§ **Tarefa do exercício A**:
Extraia, sem qualquer alteração, o trecho da mensagem sobre a Quaresma que começa em "Caríssimos irmãos e" e prossegue até "paz, de amor.".

§ **Excerto de origem**:
«Jesus, ao ver as multidões, encheu-Se de compaixão por elas» (Mt 9, 36)
Caríssimos irmãos e irmãs!
A Quaresma é o tempo privilegiado da peregrinação
interior até Àquele que é a fonte da misericórdia. Nesta peregrinação, Ele próprio
nos acompanha através do deserto da nossa pobreza, amparando-nos no caminho que leva
à alegria intensa da Páscoa. Mesmo naqueles «vales tenebrosos» de que fala o Salmista
(Sl 23, 4), enquanto o tentador sugere que nos abandonemos ao desespero ou deponhamos
uma esperança ilusória na obra das nossas mãos, Deus guarda-nos e ampara-nos. Sim,
o Senhor ouve ainda hoje o grito das multidões famintas de alegria, de paz, de amor.

§ **Listagem da tarefa**:
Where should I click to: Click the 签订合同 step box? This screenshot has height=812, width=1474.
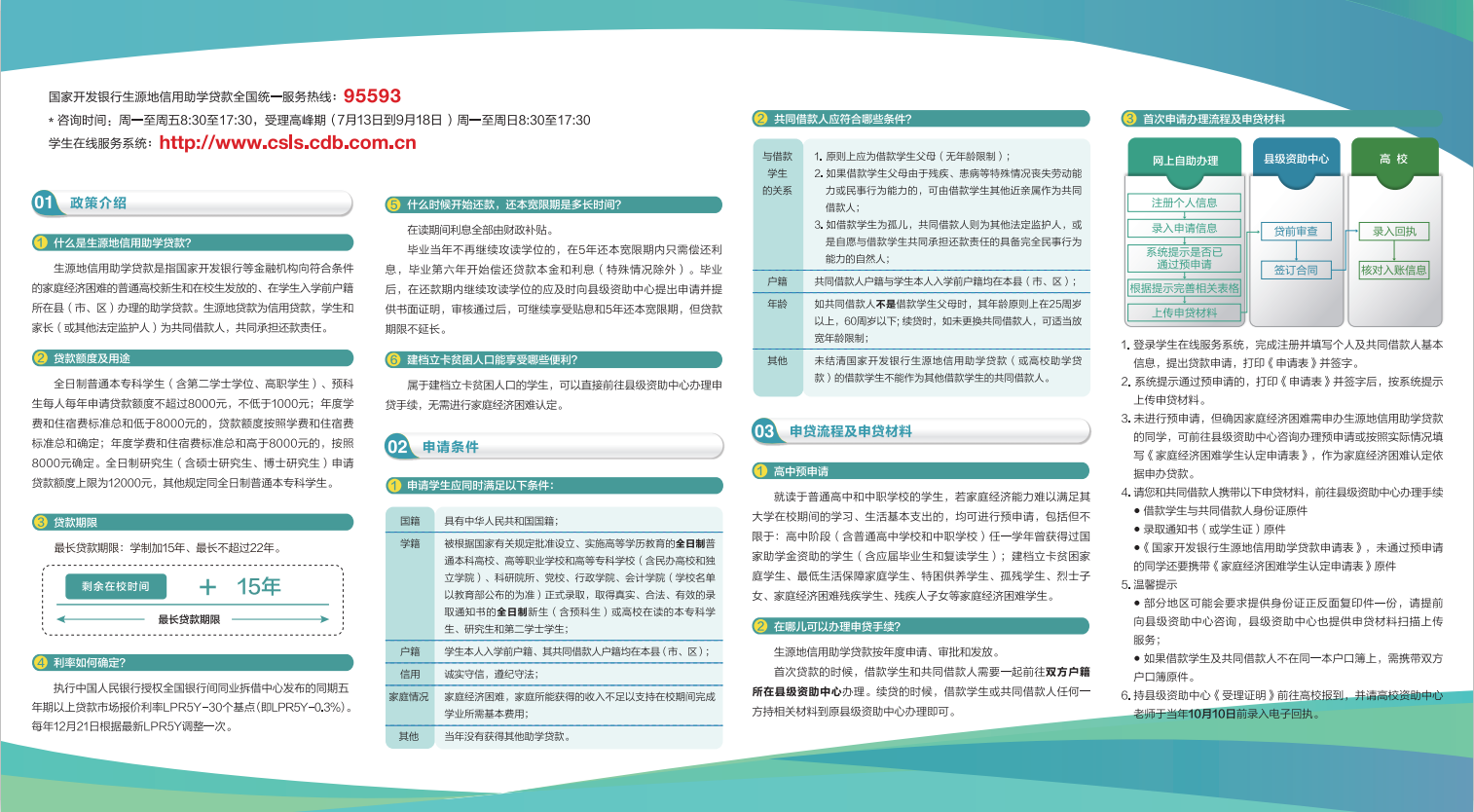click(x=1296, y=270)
---
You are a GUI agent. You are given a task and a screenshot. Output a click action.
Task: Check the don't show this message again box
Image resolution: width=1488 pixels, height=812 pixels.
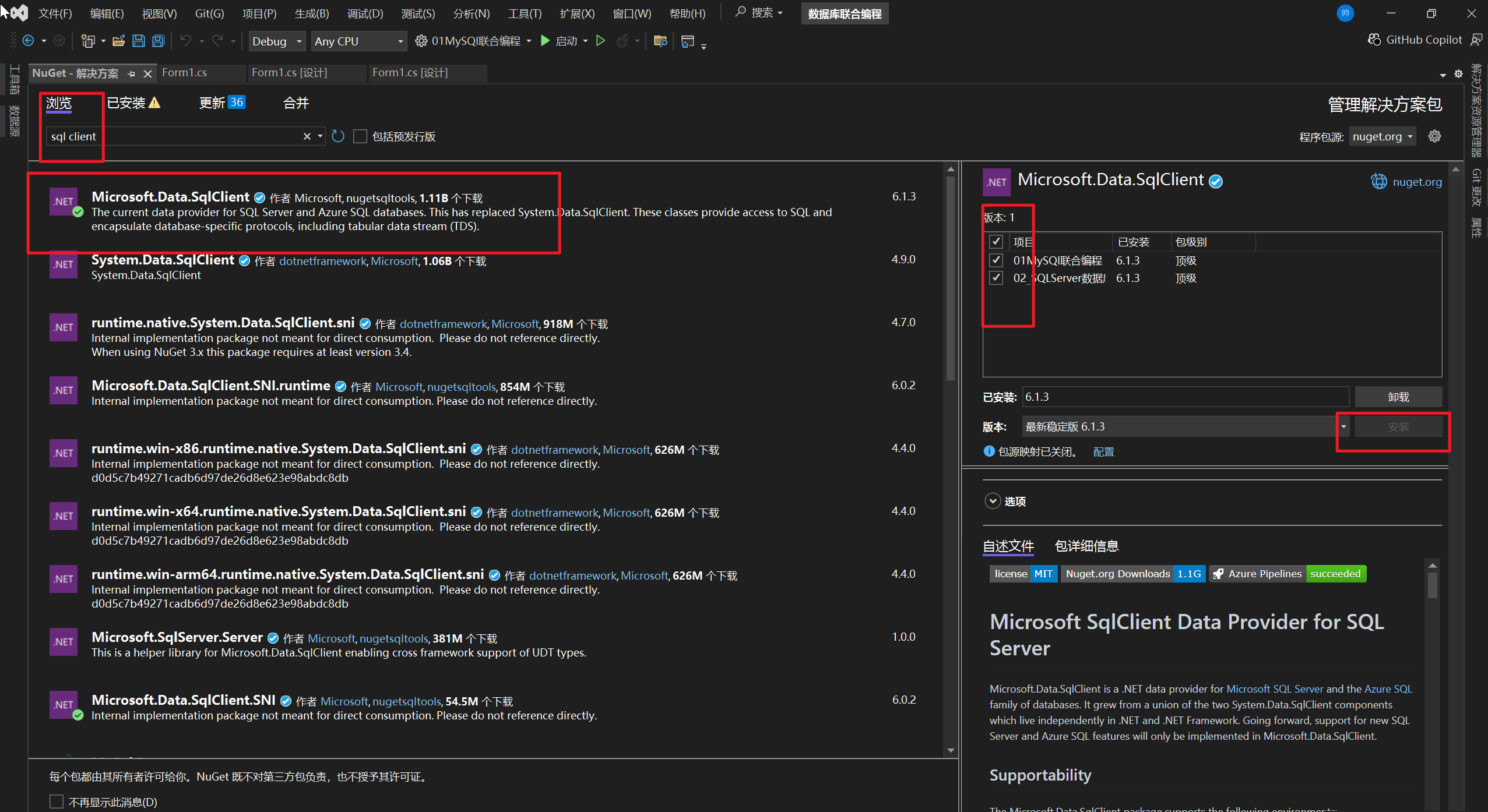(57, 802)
--
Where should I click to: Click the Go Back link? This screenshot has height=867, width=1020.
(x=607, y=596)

§ **Tarefa do exercício B**:
Converta numa lista numerada as linhas da listagem, a começar na linha com "Where should I click to: Click the 签订合同" e a prosseguir até à linha com "click(x=1296, y=270)", ambas incluídas, sem as linhas em branco. Deixe as imagens de fora da resposta.

§ **Resultado do exercício A**:
Caríssimos irmãos e irmãs!
A Quaresma é o tempo privilegiado da peregrinação
interior até Àquele que é a fonte da misericórdia. Nesta peregrinação, Ele próprio
nos acompanha através do deserto da nossa pobreza, amparando-nos no caminho que leva
à alegria intensa da Páscoa. Mesmo naqueles «vales tenebrosos» de que fala o Salmista
(Sl 23, 4), enquanto o tentador sugere que nos abandonemos ao desespero ou deponhamos
uma esperança ilusória na obra das nossas mãos, Deus guarda-nos e ampara-nos. Sim,
o Senhor ouve ainda hoje o grito das multidões famintas de alegria, de paz, de amor.

§ **Resultado do exercício B**:
1. Where should I click to: Click the 签订合同 step box? This screenshot has height=812, width=1474.
2. click(x=1296, y=270)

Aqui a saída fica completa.